__Passage to read__.
William Edward Woodruff (1795–1885)
William Edward Woodruff’s life spanned the years of Arkansas’s territorial days, statehood, Confederacy, and Reconstruction. Although best known today as the founder of the Arkansas Gazette, the state’s first newspaper, Woodruff became one of the state’s most important and colorful historical figures through his other business interests, political connections, and efforts to promote Arkansas.
William Woodruff was born on December 24, 1795, on a small farm at Fire Place on Long Island, New York, the oldest of five sons born to Nathaniel Woodruff and Hannah Clarke Woodruff. His father died when Woodruff was twelve; two years later, his mother apprenticed him to Alden Spooner, a Sag Harbor, New York, printer who published the Suffolk Gazette. His original indenture document still exists, held at the Arkansas State Archives.
After his apprenticeship ended on his twenty-first birthday, Woodruff worked as a journeyman printer for book publishers in New York until 1818, when he headed west. After working briefly for a paper in Louisville, Kentucky, Woodruff accepted a job with Thomas Bradford of The Clarion, and Tennessee State Gazette in Nashville, Tennessee. Bradford encouraged Woodruff to move to Arkansas after Congress approved the long-awaited act creating Arkansas Territory on March 3, 1819. The new territory offered a prime opportunity for a printer who not only would be able to serve the growing population but, as the first printer in the territory, could expect to be named government printer.

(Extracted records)
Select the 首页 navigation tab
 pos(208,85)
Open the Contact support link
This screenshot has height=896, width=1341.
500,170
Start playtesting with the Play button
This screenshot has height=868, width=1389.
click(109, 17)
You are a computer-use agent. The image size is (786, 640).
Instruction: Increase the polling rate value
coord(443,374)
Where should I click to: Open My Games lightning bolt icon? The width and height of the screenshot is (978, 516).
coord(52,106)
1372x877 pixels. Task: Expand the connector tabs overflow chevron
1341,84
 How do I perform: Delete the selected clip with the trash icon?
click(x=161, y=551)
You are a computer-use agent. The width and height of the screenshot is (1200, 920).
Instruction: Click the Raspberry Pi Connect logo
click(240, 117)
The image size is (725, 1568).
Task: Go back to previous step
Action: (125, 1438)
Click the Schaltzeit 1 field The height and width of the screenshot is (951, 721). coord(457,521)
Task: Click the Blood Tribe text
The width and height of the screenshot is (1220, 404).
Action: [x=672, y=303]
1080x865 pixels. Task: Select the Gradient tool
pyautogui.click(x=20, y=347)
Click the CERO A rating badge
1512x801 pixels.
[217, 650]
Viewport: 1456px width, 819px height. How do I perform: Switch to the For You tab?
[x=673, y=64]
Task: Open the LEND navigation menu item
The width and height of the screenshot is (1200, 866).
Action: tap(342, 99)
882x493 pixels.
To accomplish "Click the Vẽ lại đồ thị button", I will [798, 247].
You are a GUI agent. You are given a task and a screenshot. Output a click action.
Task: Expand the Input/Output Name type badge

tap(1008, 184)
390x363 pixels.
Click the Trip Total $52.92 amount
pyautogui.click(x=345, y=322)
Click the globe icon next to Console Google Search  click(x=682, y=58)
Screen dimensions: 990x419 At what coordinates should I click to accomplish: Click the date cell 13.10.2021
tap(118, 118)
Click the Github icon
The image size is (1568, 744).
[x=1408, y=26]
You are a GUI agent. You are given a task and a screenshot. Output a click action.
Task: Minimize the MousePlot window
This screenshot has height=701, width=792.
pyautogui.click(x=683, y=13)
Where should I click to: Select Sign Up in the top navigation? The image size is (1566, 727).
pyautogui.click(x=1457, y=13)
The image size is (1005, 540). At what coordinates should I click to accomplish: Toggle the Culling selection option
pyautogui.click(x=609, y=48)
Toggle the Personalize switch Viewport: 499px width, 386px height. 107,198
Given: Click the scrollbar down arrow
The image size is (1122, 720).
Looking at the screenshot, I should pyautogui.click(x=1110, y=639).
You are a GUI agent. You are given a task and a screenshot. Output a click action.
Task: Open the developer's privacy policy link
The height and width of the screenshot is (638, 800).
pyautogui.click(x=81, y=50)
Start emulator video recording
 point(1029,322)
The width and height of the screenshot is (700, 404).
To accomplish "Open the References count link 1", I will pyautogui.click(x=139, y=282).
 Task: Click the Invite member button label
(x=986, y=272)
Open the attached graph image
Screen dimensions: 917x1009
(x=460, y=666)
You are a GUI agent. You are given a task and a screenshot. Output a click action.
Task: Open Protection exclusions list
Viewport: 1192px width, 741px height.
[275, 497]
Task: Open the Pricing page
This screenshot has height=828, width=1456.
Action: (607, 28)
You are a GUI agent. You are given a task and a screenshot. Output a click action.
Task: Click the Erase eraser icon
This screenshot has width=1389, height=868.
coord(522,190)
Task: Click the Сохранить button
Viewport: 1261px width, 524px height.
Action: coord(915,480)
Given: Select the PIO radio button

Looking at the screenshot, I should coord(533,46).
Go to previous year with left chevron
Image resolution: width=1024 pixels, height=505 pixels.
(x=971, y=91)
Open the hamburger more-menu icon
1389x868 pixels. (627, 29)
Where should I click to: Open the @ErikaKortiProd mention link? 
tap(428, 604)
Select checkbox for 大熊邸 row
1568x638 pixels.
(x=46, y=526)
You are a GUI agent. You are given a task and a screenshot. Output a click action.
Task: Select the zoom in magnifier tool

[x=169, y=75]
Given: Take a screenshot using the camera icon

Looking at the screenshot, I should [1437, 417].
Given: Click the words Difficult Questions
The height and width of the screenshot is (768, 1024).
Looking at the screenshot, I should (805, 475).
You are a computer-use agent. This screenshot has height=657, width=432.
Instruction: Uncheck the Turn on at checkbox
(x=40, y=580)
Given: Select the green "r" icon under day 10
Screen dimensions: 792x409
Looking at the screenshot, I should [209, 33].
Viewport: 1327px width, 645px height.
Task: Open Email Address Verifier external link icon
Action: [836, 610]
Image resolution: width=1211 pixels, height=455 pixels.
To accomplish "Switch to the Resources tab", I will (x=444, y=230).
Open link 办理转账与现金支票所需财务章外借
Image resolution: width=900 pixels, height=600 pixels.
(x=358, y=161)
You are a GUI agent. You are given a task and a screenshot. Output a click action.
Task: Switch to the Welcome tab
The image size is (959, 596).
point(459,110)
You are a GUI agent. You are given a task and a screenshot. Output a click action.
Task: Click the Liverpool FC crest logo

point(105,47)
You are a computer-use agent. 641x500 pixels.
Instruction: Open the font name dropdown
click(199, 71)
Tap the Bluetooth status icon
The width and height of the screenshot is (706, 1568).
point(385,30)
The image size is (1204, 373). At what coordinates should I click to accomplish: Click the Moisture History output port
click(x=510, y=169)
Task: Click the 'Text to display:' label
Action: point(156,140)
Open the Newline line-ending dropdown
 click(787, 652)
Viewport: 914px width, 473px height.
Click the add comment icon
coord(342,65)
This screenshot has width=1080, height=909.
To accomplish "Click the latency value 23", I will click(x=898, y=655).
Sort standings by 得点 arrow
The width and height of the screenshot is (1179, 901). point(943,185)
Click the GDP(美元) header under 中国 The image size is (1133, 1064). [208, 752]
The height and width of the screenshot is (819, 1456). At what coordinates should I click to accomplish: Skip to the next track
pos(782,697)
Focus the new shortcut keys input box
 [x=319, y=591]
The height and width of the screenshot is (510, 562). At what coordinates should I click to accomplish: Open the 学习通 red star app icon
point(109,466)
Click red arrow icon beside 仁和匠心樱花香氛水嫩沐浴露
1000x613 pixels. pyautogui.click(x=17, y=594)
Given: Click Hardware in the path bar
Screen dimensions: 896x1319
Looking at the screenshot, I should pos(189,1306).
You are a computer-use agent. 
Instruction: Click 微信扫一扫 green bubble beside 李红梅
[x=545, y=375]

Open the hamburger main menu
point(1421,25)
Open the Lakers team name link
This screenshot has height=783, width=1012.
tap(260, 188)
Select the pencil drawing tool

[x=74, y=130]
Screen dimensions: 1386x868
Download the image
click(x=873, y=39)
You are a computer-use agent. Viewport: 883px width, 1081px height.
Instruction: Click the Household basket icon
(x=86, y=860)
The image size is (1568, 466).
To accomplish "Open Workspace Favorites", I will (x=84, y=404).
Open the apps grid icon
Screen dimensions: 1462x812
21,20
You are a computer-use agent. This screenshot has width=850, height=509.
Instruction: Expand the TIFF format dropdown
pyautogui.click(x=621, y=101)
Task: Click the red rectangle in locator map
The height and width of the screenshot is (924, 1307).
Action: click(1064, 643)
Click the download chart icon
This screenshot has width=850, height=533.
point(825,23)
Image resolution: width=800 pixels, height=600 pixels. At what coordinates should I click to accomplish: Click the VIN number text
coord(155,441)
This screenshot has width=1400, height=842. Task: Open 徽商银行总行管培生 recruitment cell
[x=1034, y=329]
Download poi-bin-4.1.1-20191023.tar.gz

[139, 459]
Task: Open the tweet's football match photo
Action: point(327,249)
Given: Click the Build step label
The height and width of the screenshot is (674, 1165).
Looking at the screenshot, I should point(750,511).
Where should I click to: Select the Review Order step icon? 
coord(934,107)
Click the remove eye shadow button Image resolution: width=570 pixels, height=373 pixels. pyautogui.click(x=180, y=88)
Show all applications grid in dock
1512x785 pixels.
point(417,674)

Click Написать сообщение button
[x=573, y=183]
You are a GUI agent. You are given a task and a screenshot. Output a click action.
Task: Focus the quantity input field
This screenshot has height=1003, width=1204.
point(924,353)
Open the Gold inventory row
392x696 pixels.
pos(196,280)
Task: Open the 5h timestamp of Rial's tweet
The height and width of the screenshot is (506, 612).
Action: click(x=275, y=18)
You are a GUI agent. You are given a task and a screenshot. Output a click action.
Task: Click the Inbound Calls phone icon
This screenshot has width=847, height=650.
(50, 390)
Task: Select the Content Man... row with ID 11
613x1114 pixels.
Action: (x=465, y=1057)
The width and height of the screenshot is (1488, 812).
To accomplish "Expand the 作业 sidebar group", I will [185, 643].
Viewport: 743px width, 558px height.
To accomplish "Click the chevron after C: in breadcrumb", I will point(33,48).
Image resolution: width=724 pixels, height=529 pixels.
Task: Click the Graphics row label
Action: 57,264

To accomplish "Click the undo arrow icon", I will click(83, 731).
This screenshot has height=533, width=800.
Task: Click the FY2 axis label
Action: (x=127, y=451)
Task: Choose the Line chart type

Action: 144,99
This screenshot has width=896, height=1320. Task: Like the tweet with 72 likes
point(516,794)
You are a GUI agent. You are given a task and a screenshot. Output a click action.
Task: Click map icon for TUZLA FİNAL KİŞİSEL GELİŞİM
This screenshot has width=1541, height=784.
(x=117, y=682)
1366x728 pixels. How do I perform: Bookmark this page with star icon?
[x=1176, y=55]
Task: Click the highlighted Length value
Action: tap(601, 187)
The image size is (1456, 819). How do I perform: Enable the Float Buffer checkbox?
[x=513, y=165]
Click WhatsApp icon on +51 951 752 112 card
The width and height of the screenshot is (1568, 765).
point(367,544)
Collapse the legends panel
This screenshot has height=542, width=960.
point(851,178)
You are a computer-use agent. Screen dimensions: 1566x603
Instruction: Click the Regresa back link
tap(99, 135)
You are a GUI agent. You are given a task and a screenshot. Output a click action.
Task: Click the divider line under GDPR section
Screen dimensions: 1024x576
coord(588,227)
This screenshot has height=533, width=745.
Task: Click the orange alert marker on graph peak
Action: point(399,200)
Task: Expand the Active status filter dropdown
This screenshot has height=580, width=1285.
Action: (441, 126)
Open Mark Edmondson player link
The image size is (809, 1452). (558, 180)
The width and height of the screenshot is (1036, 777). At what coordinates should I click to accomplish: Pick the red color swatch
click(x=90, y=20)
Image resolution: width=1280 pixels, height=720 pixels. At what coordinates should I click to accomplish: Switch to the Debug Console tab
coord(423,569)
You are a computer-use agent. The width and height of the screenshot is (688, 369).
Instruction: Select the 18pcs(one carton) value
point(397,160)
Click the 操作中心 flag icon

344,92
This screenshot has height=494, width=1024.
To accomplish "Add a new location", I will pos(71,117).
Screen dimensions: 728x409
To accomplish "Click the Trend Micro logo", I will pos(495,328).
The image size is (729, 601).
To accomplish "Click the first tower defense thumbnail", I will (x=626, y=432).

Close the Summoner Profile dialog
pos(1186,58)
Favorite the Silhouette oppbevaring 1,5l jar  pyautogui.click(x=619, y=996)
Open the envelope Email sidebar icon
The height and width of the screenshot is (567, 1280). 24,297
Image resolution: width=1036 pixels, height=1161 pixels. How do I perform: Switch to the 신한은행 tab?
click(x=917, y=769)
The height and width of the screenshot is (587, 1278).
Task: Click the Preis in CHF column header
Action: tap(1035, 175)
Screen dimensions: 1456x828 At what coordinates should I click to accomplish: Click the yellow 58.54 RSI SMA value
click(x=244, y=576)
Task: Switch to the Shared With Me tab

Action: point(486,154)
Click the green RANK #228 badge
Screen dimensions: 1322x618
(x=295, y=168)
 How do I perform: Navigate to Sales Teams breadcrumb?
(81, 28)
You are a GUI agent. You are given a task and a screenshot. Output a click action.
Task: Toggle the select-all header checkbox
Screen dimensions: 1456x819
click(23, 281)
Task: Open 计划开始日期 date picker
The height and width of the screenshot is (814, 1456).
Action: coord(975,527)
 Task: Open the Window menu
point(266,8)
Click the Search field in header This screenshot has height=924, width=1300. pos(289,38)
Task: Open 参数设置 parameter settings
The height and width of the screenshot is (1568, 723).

__Instructions__.
- 1) In the biography of William Edward Woodruff, who published the Suffolk Gazette?
- 2) Carry the William Edward Woodruff biography forward from its final sentence.

__Answers per task__.
- 1) Alden Spooner, a printer in Sag Harbor, New York.

- 2)
Woodruff bought on credit “a small stock of old printing materials,” which included four bundles of paper, type cases, ink, incidentals, type, and a second-hand wooden Ramage press. He transported his equipment overland from Nashville to the Cumberland River, where he took passage on a keelboat down the Ohio River to Cairo, Illinois, and down the Mississippi River to Montgomery’s Point (Desha County) at the mouth of the White River. There was no public transport to Arkansas Post (Arkansas County), so Woodruff engaged a pirogue—a large dugout canoe—and two boatmen to take him the rest of the way.
Woodruff arrived at Arkansas Post on October 30 or 31, 1819, about six weeks after leaving Tennessee. He published the first issue of the Arkansas Gazette on November 20. In 1821, he published the first book printed in Arkansas, the 152-page Laws of the Territory of Arkansas. Before 1826, he had printed five territorial documents, two “Minutes of the Little Rock Association of Regular Baptists,” and one broadside appeal for a congressional candidate.
At the same time, Woodruff was developing his political and social connections, some of which would have long-term ramifications. Shortly after he arrived at Arkansas Post, Woodruff had his first run-in with Territorial Secretary Robert Crittenden. Haughty, aristocratic, and taking advantage of his almost unlimited power as acting governor, Crittenden was a force to contend with. However, Woodruff refused to allow Crittenden to dictate his editorial policy, and the die was cast. In short order, Woodruff jumped into the life of this new land, embroiling himself in the fiery—sometimes deadly—politics of the times. He chose sides as a Democrat and aligned himself with the powerful lawyer Chester Ashley, who became his close lifelong friend.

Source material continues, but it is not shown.